Note all inputs to our insights are currently exposed as standalone metrics. If there's a metric you'd like to see added, please reach out.
This new insight analyzes the number of in-progress tasks for your team, and can alert when it's either abnormally high considering the number of contributors, or when it departs from the team's historical average.
This new insight analyzes individual GitHub pull requests and GitLab merge requests to detect when the progress in any given phase of the development process is below the team's historical trend.
The daily Slack report sends, on the team's channel, the list of GitHub pull requests or GitLab merge requests grouped by status. It is now possible to exclude draft items from thist list to reduce the length of the message.
This new option can be found in your team's integrations settings.
Echoes is committed to give you the best insights and dashboards with a seamless experience. We continuously assess how users integrate Echoes in their workflow and how they interact with Echoes features. We are changing the default-weight given to unlabelled GitHub Pull Requests, or Merge Requests in GitLab.
Starting February 20th 2024, GitHub Pull Requests and GitLab Merge Requests will be considered "XS" rather than "M" by default. No action is expected from existing users.
See Feb 24: default weight change for a full description of the change.

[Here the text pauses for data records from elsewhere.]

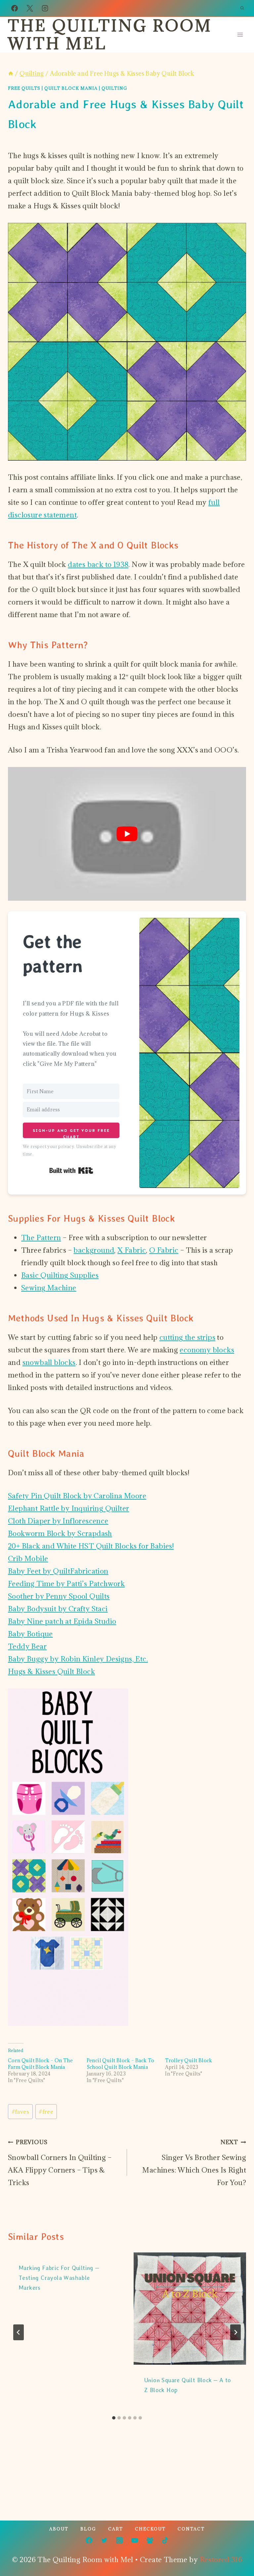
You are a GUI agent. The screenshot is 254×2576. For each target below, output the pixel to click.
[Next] (235, 2332)
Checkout (150, 2528)
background (93, 1250)
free (46, 2111)
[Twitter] (104, 2540)
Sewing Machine (48, 1287)
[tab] (113, 2417)
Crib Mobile (28, 1558)
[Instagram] (45, 8)
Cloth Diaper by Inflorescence (58, 1520)
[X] (29, 8)
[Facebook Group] (149, 2540)
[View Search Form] (242, 8)
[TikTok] (165, 2540)
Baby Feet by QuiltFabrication (58, 1571)
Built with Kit (71, 1170)
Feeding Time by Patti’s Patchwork (66, 1583)
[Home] (11, 73)
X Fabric (131, 1250)
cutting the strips (187, 1337)
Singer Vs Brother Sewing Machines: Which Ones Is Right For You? (194, 2163)
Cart (115, 2528)
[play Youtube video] (127, 834)
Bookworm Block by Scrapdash (60, 1533)
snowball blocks (49, 1362)
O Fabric (163, 1250)
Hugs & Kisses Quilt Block (51, 1671)
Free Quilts (24, 88)
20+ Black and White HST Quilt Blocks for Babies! (91, 1546)
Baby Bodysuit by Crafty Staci (58, 1608)
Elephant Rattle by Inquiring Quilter (68, 1508)
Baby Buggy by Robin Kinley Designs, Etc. (78, 1658)
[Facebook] (14, 8)
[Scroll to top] (237, 2549)
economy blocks (207, 1349)
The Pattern (41, 1237)
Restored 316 (221, 2559)
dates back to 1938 (98, 564)
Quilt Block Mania (71, 88)
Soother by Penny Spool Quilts (59, 1596)
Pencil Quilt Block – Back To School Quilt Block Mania (120, 2063)
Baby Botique (30, 1633)
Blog (88, 2528)
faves (20, 2111)
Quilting (114, 88)
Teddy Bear (27, 1646)
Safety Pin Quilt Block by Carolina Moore (77, 1495)
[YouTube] (134, 2540)
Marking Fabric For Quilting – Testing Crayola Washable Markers (59, 2278)
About (58, 2528)
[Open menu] (240, 34)
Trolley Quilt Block (188, 2060)
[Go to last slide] (18, 2332)
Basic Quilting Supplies (60, 1275)
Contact (191, 2528)
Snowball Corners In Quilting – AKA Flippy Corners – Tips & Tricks (59, 2163)
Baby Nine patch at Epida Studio (62, 1621)
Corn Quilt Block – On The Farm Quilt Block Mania (40, 2063)
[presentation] (190, 2308)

The GitHub check for labels now reports success instead of "skipped" for situations where the pull request's author either doesn't belong to any team from Echoes perspective, or belongs to a team where labels are not enforced.
This allows to enforce the labels checks through GitHub branch protection rules, including on shared repositories where multiple teams with different label enforcement contribute.
Your mission as an engineering leader is to help your teams live up to their full potential. Our mission as a company is to support you in that complex, but fascinating, task. Today, we are taking a major step in this direction with the launch of Echoes Insights.
Echoes goes beyond data collection and reporting by analyzing your data for you, to become your engineering manager's copilot. Insights shines a light on the weak signals that may require your attention, such as:
- A high amount of cross-teams dependencies?
- A spike in the number of issues being filed on one of your team's projects?
- A team member who seems to be working an alarming number of consecutive days
- ... and a growing number of other signals to help you maximize your team's impact, sustainably.
This is an early release, and we have ambitious plans to enrich the catalog of insights in the upcoming months, in no small part based on your feedback! Book time to discuss, or to let us know what you think via the feedback module in Echoes.
Insights are a high-level abstraction producing a summarized analysis of a combination of low-level metrics. Echoes now exposes the catalog of low-level metrics in order for you to better understand and explore the activity of your teams.
With this feature, Echoes gives you access to three different layers of engineering data:
- Metrics, the low-level measurements such as the allocation of efforts of one team against a particular category of work (e.g., maintenance in the screenshot above).
- Reports, which arrange topically-connected metrics in a readily-usable format.
- Insights, which find and surface the valuable signal from the sea of metrics.